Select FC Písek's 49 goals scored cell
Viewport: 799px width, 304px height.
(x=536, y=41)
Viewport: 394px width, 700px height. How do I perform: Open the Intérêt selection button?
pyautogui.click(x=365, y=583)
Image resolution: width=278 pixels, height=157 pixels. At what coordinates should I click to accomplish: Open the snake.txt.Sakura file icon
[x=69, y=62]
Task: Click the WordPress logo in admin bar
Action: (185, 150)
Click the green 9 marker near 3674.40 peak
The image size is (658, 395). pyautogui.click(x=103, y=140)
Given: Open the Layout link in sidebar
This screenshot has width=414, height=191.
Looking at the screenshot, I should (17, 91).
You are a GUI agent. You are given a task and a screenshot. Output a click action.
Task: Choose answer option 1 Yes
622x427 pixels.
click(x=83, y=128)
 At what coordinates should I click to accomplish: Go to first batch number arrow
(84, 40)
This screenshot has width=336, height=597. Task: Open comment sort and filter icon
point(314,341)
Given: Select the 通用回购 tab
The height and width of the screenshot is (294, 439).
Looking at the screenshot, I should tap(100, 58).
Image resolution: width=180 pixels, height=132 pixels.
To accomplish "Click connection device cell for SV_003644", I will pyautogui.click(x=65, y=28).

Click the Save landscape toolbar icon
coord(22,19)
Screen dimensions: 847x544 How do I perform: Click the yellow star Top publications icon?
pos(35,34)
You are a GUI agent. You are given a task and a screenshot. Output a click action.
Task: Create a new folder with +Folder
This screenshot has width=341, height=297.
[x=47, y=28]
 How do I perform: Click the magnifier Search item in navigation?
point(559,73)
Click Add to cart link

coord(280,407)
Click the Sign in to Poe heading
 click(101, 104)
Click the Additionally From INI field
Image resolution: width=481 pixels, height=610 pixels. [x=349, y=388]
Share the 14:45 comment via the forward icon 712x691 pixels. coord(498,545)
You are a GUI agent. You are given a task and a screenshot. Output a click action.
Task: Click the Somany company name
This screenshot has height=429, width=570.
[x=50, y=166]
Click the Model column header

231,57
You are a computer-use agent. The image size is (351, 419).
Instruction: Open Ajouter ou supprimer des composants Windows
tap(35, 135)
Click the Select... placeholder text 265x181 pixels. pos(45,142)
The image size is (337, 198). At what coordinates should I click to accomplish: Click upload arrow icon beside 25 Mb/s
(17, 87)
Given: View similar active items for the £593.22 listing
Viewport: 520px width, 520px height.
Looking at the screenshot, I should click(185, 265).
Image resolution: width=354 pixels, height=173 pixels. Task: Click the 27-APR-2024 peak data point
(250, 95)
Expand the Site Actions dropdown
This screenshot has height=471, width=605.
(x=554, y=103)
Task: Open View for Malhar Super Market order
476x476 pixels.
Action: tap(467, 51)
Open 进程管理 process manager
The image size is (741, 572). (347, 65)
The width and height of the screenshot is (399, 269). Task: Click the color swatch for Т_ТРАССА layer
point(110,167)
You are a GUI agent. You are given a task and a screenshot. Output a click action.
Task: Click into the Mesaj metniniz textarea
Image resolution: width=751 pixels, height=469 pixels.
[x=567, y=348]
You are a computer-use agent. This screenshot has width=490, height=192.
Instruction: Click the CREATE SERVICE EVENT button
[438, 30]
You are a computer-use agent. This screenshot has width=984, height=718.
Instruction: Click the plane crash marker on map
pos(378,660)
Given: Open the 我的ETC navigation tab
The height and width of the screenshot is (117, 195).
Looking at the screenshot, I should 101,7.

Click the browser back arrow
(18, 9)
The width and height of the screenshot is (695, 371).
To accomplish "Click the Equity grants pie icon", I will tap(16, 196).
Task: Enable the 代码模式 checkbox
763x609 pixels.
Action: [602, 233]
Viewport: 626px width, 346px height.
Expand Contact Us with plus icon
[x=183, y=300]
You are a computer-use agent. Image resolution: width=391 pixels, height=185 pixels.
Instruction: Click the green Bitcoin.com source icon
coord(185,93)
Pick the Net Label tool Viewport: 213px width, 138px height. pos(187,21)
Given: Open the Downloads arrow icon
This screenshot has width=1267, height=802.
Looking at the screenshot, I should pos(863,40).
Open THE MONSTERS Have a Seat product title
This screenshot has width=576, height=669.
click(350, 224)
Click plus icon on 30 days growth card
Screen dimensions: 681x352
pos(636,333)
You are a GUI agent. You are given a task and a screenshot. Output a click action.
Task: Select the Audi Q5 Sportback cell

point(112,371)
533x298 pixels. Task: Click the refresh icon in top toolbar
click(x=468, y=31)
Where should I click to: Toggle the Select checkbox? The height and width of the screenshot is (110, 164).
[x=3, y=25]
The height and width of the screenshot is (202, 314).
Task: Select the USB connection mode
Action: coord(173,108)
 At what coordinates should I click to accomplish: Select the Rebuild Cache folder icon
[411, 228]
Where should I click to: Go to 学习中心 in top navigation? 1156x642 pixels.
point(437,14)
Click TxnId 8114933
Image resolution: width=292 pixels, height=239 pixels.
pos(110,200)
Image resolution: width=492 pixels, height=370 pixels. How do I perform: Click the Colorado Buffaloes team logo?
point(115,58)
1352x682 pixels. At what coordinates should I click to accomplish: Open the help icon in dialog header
---
_ACTION ITEM_
Repeat each record above precisely as written.

_RESULT OF THIS EXERCISE_
Select FC Písek's 49 goals scored cell
Viewport: 799px width, 304px height.
(x=536, y=41)
Viewport: 394px width, 700px height. How do I perform: Open the Intérêt selection button?
pyautogui.click(x=365, y=583)
Image resolution: width=278 pixels, height=157 pixels. At what coordinates should I click to accomplish: Open the snake.txt.Sakura file icon
[x=69, y=62]
Task: Click the WordPress logo in admin bar
Action: (185, 150)
Click the green 9 marker near 3674.40 peak
The image size is (658, 395). pyautogui.click(x=103, y=140)
Given: Open the Layout link in sidebar
This screenshot has width=414, height=191.
Looking at the screenshot, I should (17, 91).
You are a GUI agent. You are given a task and a screenshot. Output a click action.
Task: Choose answer option 1 Yes
622x427 pixels.
click(x=83, y=128)
 At what coordinates should I click to accomplish: Go to first batch number arrow
(84, 40)
This screenshot has width=336, height=597. Task: Open comment sort and filter icon
point(314,341)
Given: Select the 通用回购 tab
The height and width of the screenshot is (294, 439).
Looking at the screenshot, I should tap(100, 58).
Image resolution: width=180 pixels, height=132 pixels.
To accomplish "Click connection device cell for SV_003644", I will pyautogui.click(x=65, y=28).

Click the Save landscape toolbar icon
coord(22,19)
Screen dimensions: 847x544 How do I perform: Click the yellow star Top publications icon?
pos(35,34)
You are a GUI agent. You are given a task and a screenshot. Output a click action.
Task: Create a new folder with +Folder
This screenshot has width=341, height=297.
[x=47, y=28]
 How do I perform: Click the magnifier Search item in navigation?
point(559,73)
Click Add to cart link

coord(280,407)
Click the Sign in to Poe heading
 click(101, 104)
Click the Additionally From INI field
Image resolution: width=481 pixels, height=610 pixels. [x=349, y=388]
Share the 14:45 comment via the forward icon 712x691 pixels. coord(498,545)
You are a GUI agent. You are given a task and a screenshot. Output a click action.
Task: Click the Somany company name
This screenshot has height=429, width=570.
[x=50, y=166]
Click the Model column header

231,57
You are a computer-use agent. The image size is (351, 419).
Instruction: Open Ajouter ou supprimer des composants Windows
tap(35, 135)
Click the Select... placeholder text 265x181 pixels. pos(45,142)
The image size is (337, 198). At what coordinates should I click to accomplish: Click upload arrow icon beside 25 Mb/s
(17, 87)
Given: View similar active items for the £593.22 listing
Viewport: 520px width, 520px height.
Looking at the screenshot, I should click(185, 265).
Image resolution: width=354 pixels, height=173 pixels. Task: Click the 27-APR-2024 peak data point
(250, 95)
Expand the Site Actions dropdown
This screenshot has height=471, width=605.
(x=554, y=103)
Task: Open View for Malhar Super Market order
476x476 pixels.
Action: tap(467, 51)
Open 进程管理 process manager
The image size is (741, 572). (347, 65)
The width and height of the screenshot is (399, 269). Task: Click the color swatch for Т_ТРАССА layer
point(110,167)
You are a GUI agent. You are given a task and a screenshot. Output a click action.
Task: Click into the Mesaj metniniz textarea
Image resolution: width=751 pixels, height=469 pixels.
[x=567, y=348]
You are a computer-use agent. This screenshot has width=490, height=192.
Instruction: Click the CREATE SERVICE EVENT button
[438, 30]
You are a computer-use agent. This screenshot has width=984, height=718.
Instruction: Click the plane crash marker on map
pos(378,660)
Given: Open the 我的ETC navigation tab
The height and width of the screenshot is (117, 195).
Looking at the screenshot, I should 101,7.

Click the browser back arrow
(18, 9)
The width and height of the screenshot is (695, 371).
To accomplish "Click the Equity grants pie icon", I will tap(16, 196).
Task: Enable the 代码模式 checkbox
763x609 pixels.
Action: [602, 233]
Viewport: 626px width, 346px height.
Expand Contact Us with plus icon
[x=183, y=300]
You are a computer-use agent. Image resolution: width=391 pixels, height=185 pixels.
Instruction: Click the green Bitcoin.com source icon
coord(185,93)
Pick the Net Label tool Viewport: 213px width, 138px height. pos(187,21)
Given: Open the Downloads arrow icon
This screenshot has width=1267, height=802.
Looking at the screenshot, I should pos(863,40).
Open THE MONSTERS Have a Seat product title
This screenshot has width=576, height=669.
click(350, 224)
Click plus icon on 30 days growth card
Screen dimensions: 681x352
pos(636,333)
You are a GUI agent. You are given a task and a screenshot. Output a click action.
Task: Select the Audi Q5 Sportback cell

point(112,371)
533x298 pixels. Task: Click the refresh icon in top toolbar
click(x=468, y=31)
Where should I click to: Toggle the Select checkbox? The height and width of the screenshot is (110, 164).
[x=3, y=25]
The height and width of the screenshot is (202, 314).
Task: Select the USB connection mode
Action: coord(173,108)
 At what coordinates should I click to accomplish: Select the Rebuild Cache folder icon
[411, 228]
Where should I click to: Go to 学习中心 in top navigation? 1156x642 pixels.
point(437,14)
Click TxnId 8114933
Image resolution: width=292 pixels, height=239 pixels.
pos(110,200)
Image resolution: width=492 pixels, height=370 pixels. How do I perform: Click the Colorado Buffaloes team logo?
point(115,58)
1352x682 pixels. At what coordinates should I click to accomplish: Open the help icon in dialog header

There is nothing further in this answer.